## [INPUT]
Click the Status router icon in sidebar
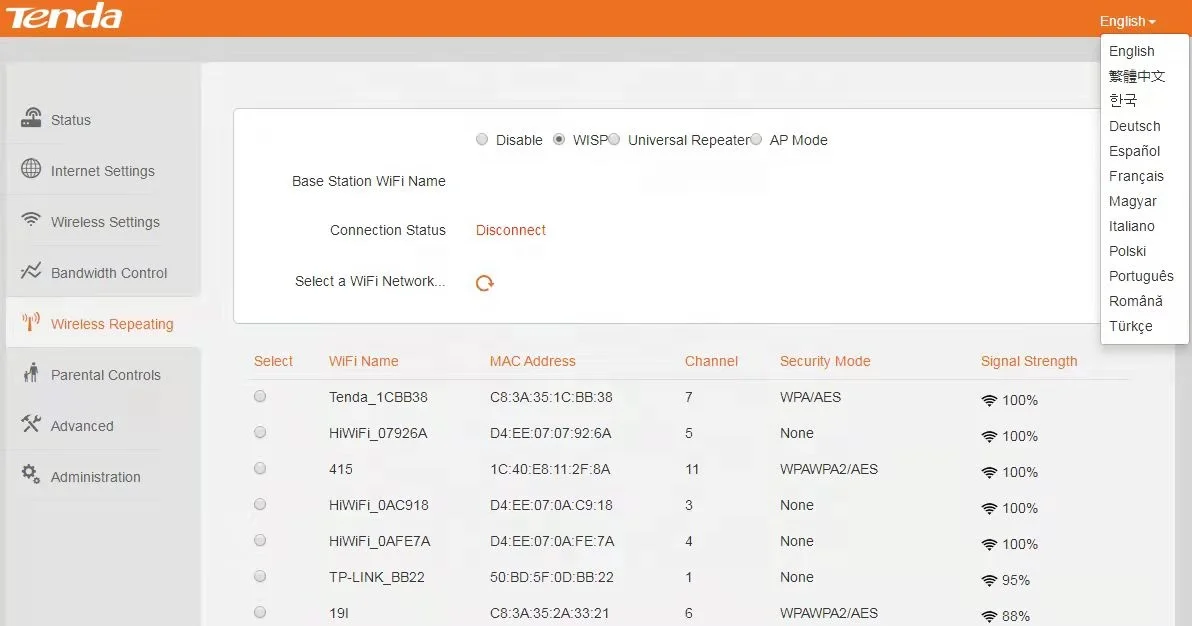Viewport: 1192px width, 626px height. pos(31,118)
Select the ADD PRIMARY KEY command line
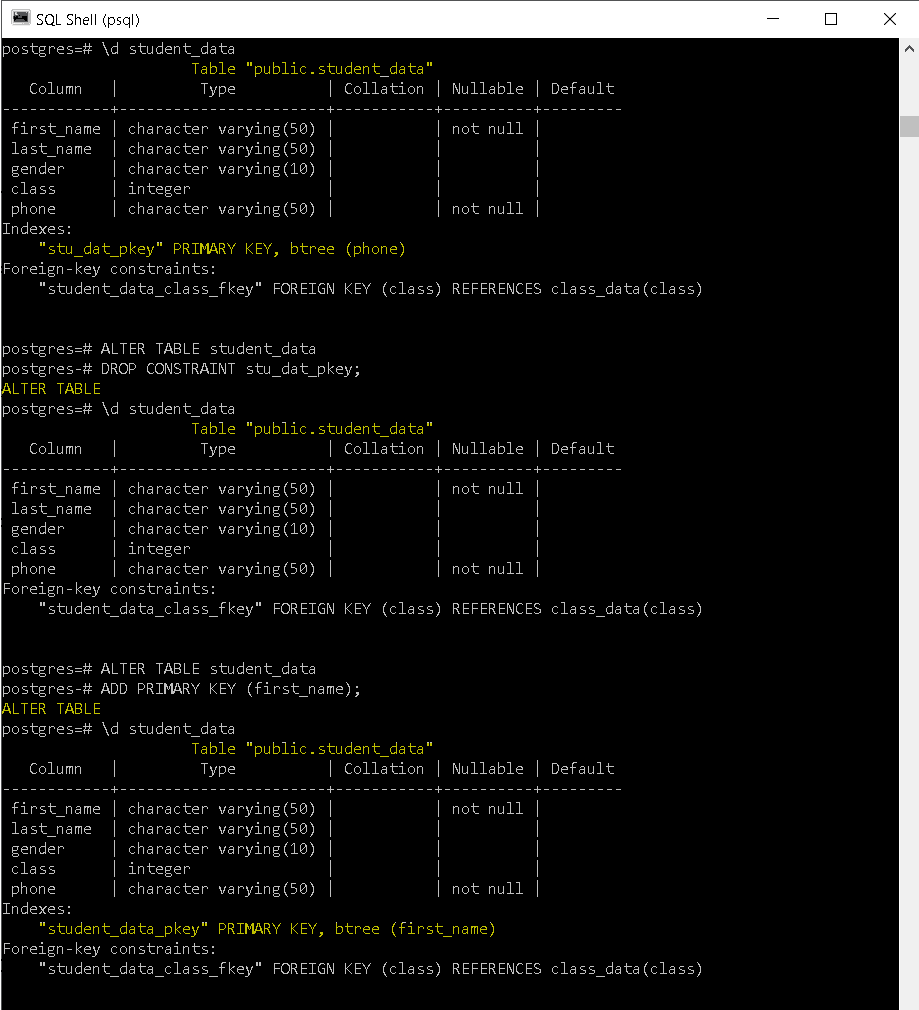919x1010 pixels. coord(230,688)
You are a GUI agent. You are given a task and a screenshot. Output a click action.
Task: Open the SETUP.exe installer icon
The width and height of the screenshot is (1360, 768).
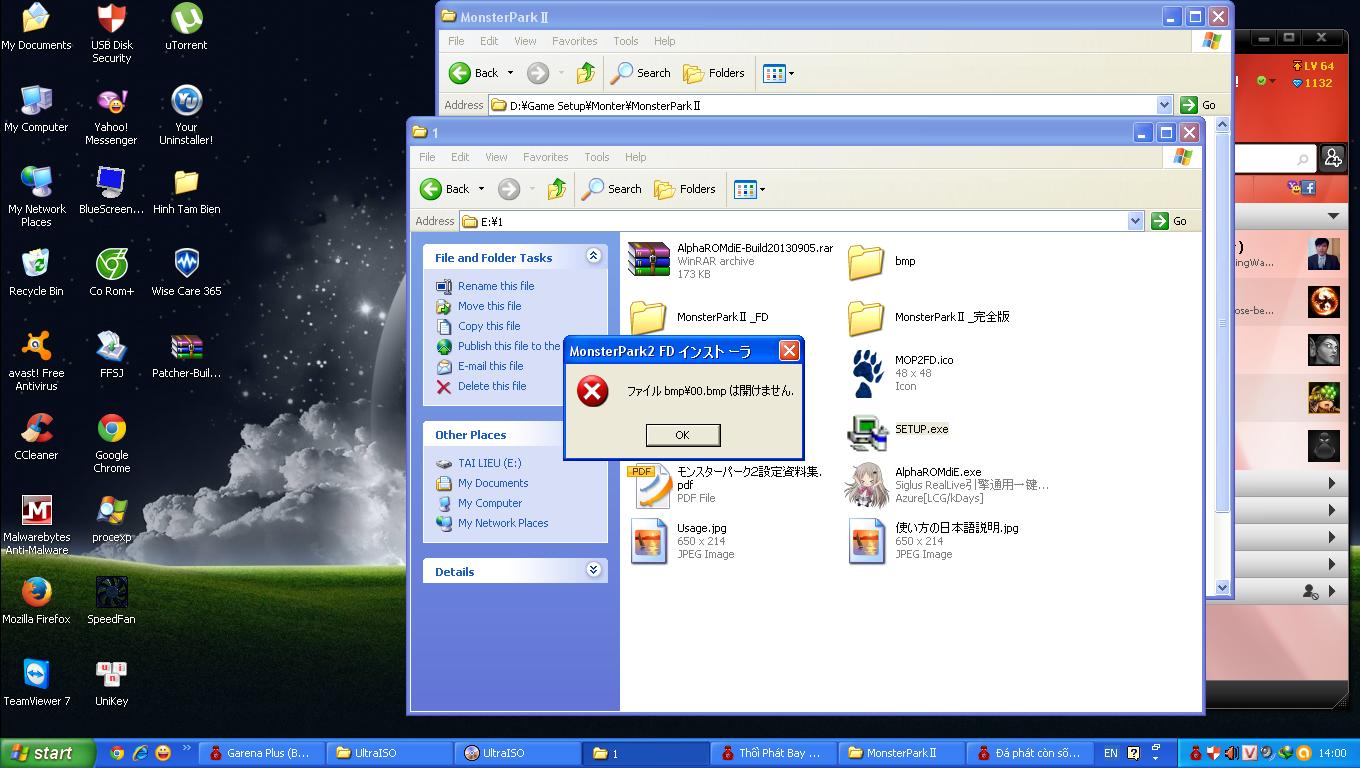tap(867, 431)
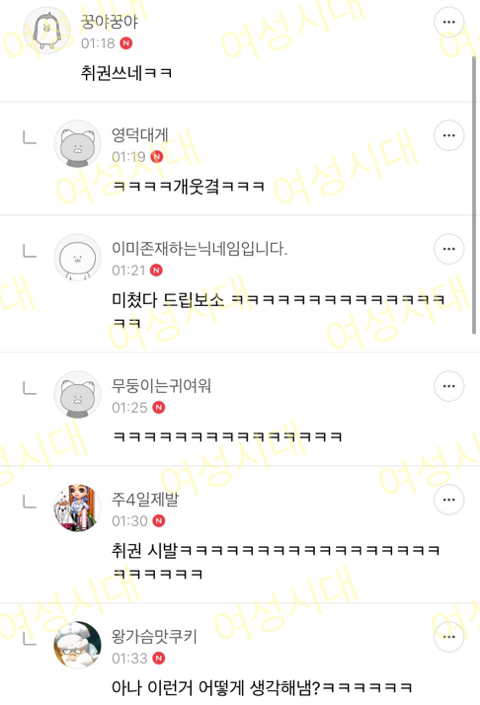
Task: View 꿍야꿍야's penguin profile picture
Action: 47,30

==

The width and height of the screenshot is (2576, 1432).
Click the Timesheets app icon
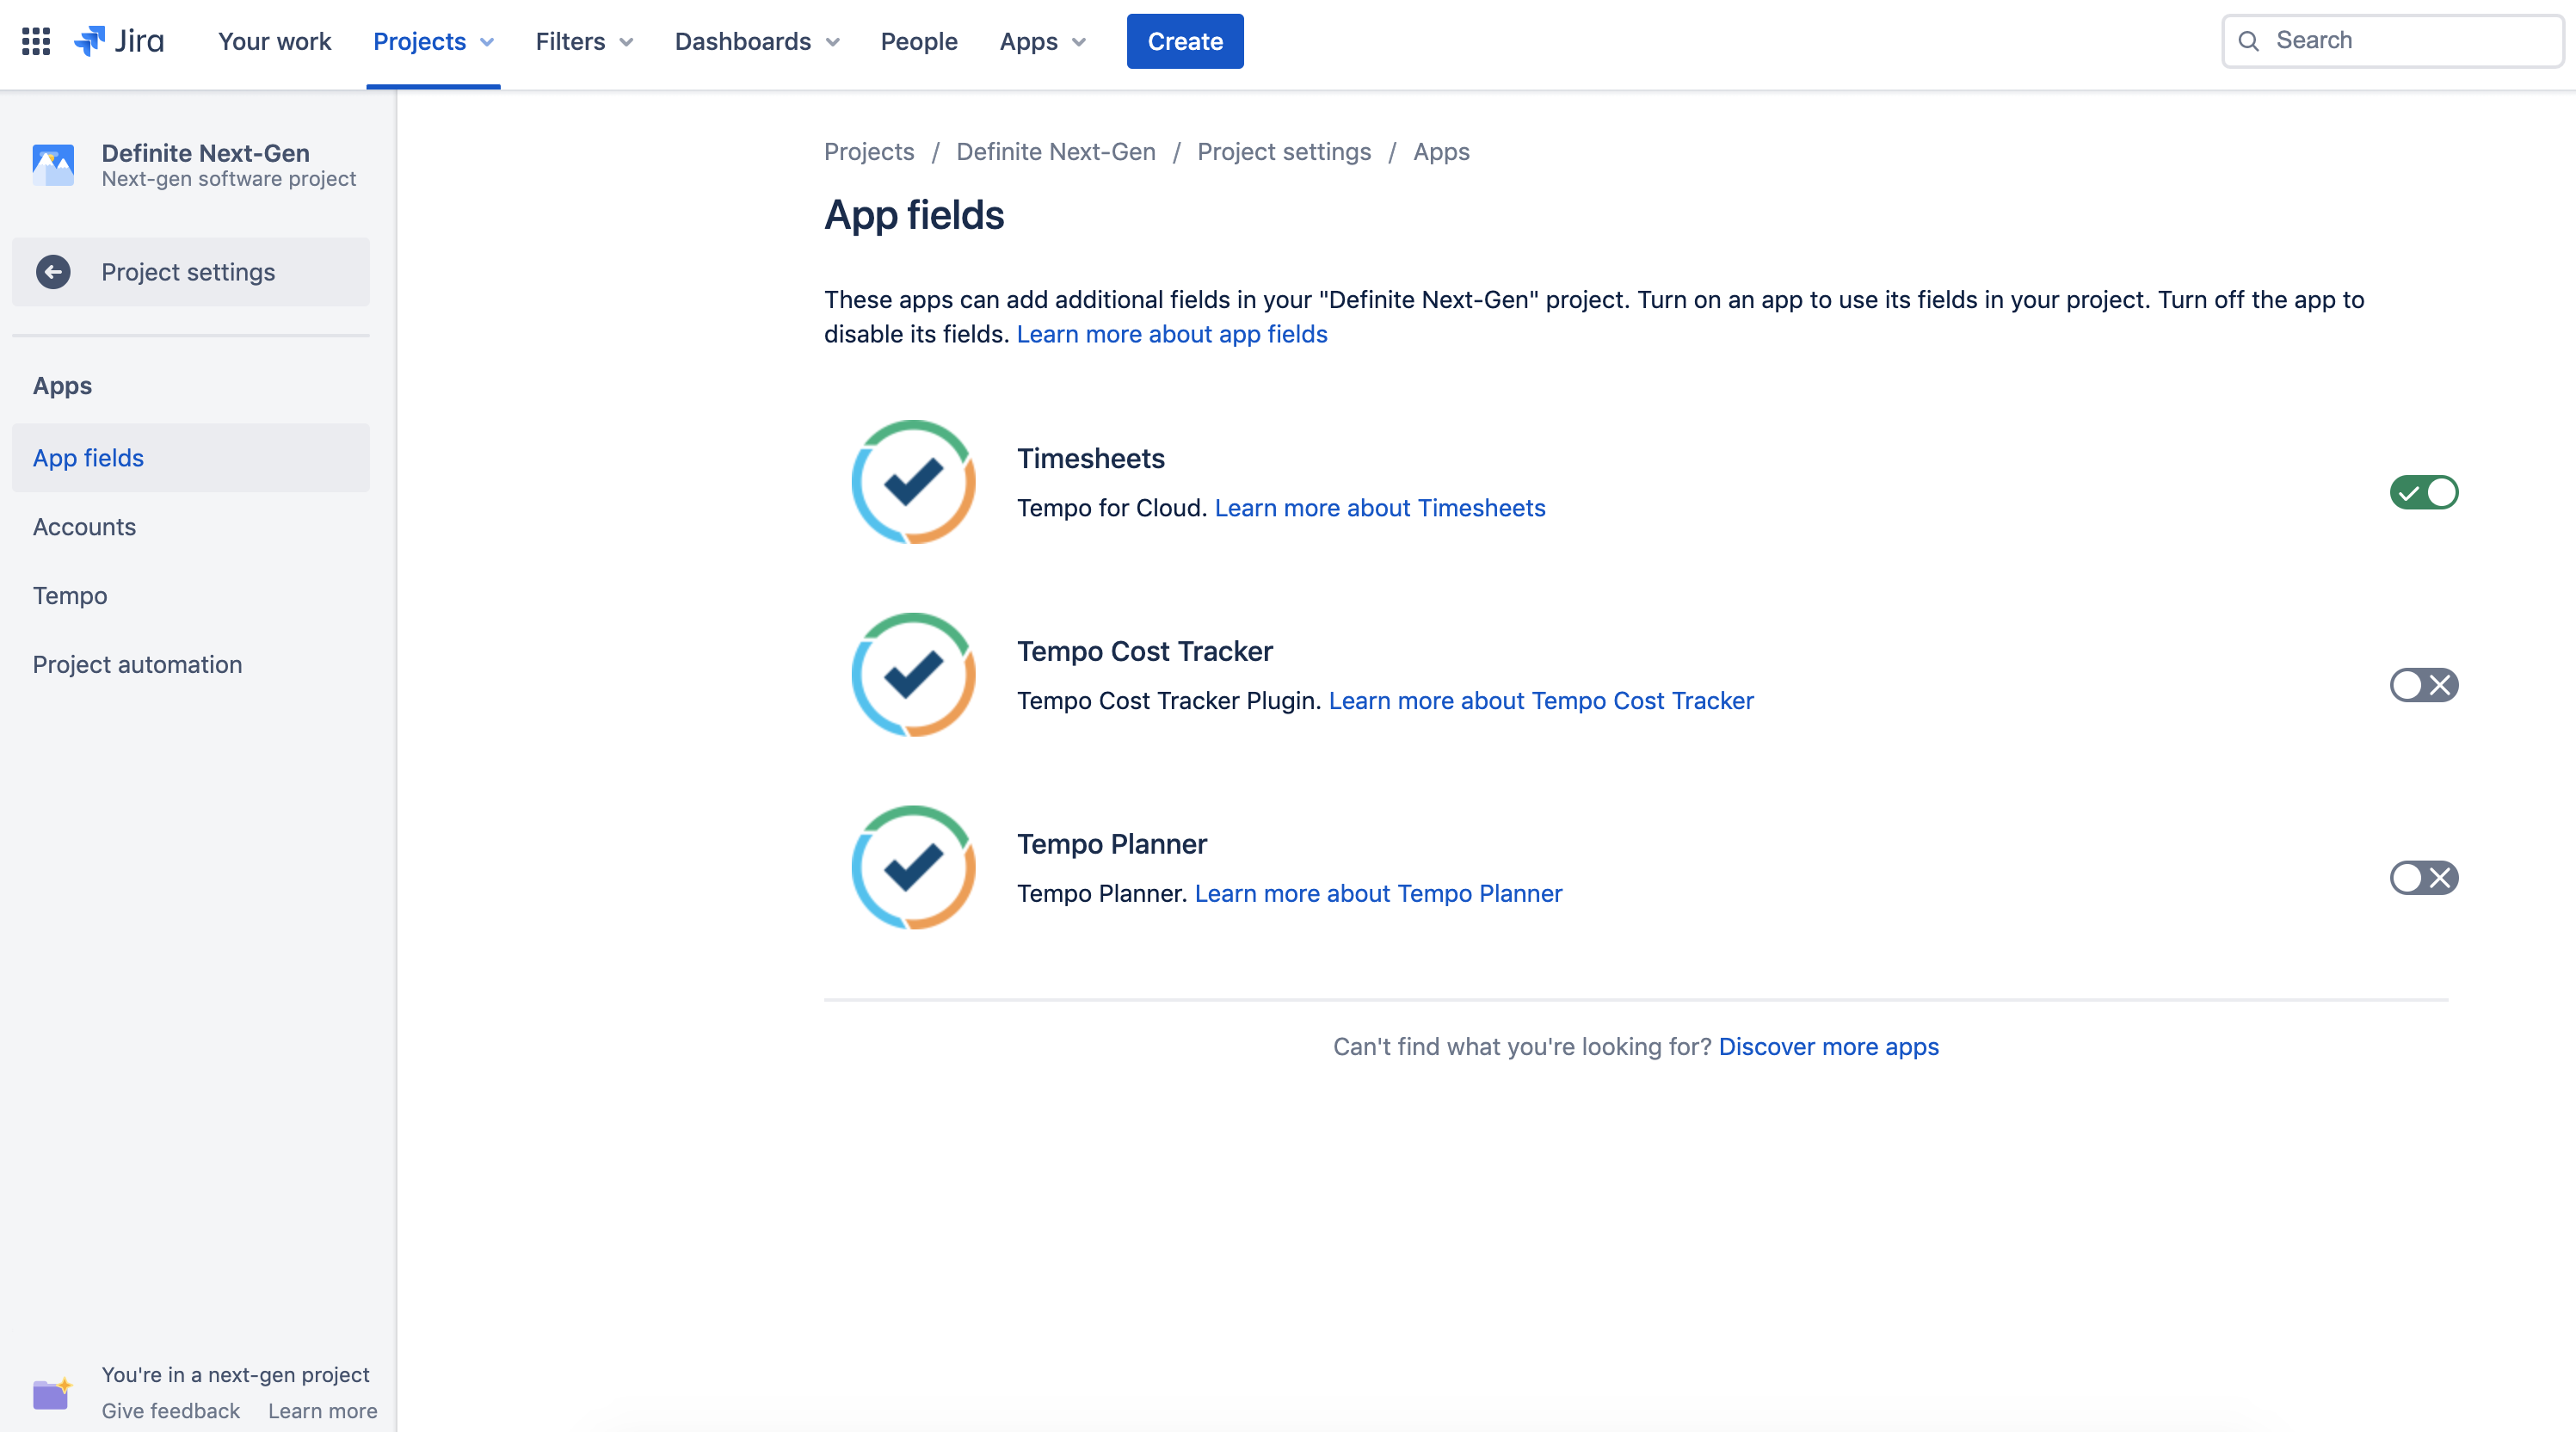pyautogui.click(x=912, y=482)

## [WHAT YOU HAVE TO DO]
Reproduce the listing from the line containing "The width and height of the screenshot is (2576, 1432)." up to and including the line containing "pyautogui.click(x=912, y=482)", keeping the request text but omitting the picture, and scale the click coordinates in the answer by 0.65, rounding each to a whole number with halves rounded up.

## [THE REPLY]
The width and height of the screenshot is (2576, 1432).
Click the Timesheets app icon
pyautogui.click(x=593, y=313)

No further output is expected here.